If you took antibiotics this winter to shift a troublesome sore throat, it's likely that they were produced by a relative of Streptomyces coelicolor — a soil-dwelling bacterium with an unusual talent for breaking down complex substances. Now, a team of UK and Taiwanese researchers report in Nature the sequencing of the genome of S. coelicolor A3(2), providing a first glimpse of the wealth of genes that underlie this bacterium's complex lifestyle and environmental adaptability. Importantly, this team have discovered previously unreported metabolic enzymes that could be put to good use to engineer new and much-needed antimicrobials.

The first surprise to emerge from S. coelicolor's genome is the number of genes present on its linear chromosome — 7,825 — nearly double the number of genes found in the related bacterium, Mycobacterium tuberculosis. This large number of genes is predominantly due to the presence of large protein families, as well as many new ones, which appear to be mostly involved in the regulation, transport and degradation of extracellular nutrients. And the surprises don't stop there, as S. coelicolor also has an unprecedented number of regulatory genes — mostly required to respond to stress and environmental stimuli — and 20 chromosomal gene clusters that encode enzymes predicted to function in secondary metabolism.

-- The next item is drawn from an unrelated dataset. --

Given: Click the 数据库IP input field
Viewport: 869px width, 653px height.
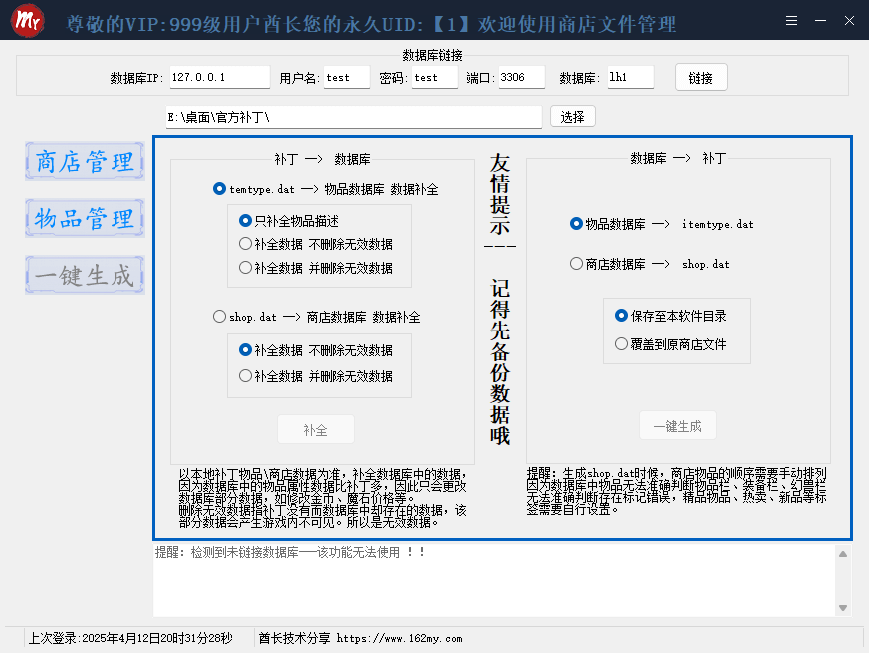Looking at the screenshot, I should pos(218,78).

Although genes are distributed evenly over the S. coelicolor chromosome, a biphasic structure emerges when they are categorized according to their predicted functions — essential genes (such as those involved in cell division, transcription and translation) cluster in a central core, whereas 'contingency' genes, those with non-essential functions, are located on the chromosome's arms. The reason for this structure became clear when the authors compared S. coelicolor's genome with that of two other actinomycetes, M. tuberculosis and Corynebacterium diphtheriae. The core of S. coelicolor's genome is highly conserved with the genomes of these two pathogens, indicating their evolution from a common ancestor. However, the arms of S. coelicolor are not conserved and appear to be remarkably tolerant to genome rearrangements and insertions — the authors found evidence that 14 regions have recently been introduced to the genome by lateral transfer, adding to the bacterium's repertoire of metabolic enzymes.

Given this bacterium's medical importance — its close relatives produce two-thirds of all naturally derived antibiotics and many other pharmaceuticals, including anti-tumour agents and immunosuppressants — its genome is a tremendously important resource. Once the biological secrets of the newly discovered metabolic enzymes have been broken down, they can be used to engineer metabolic pathways to produce new therapeutic compounds.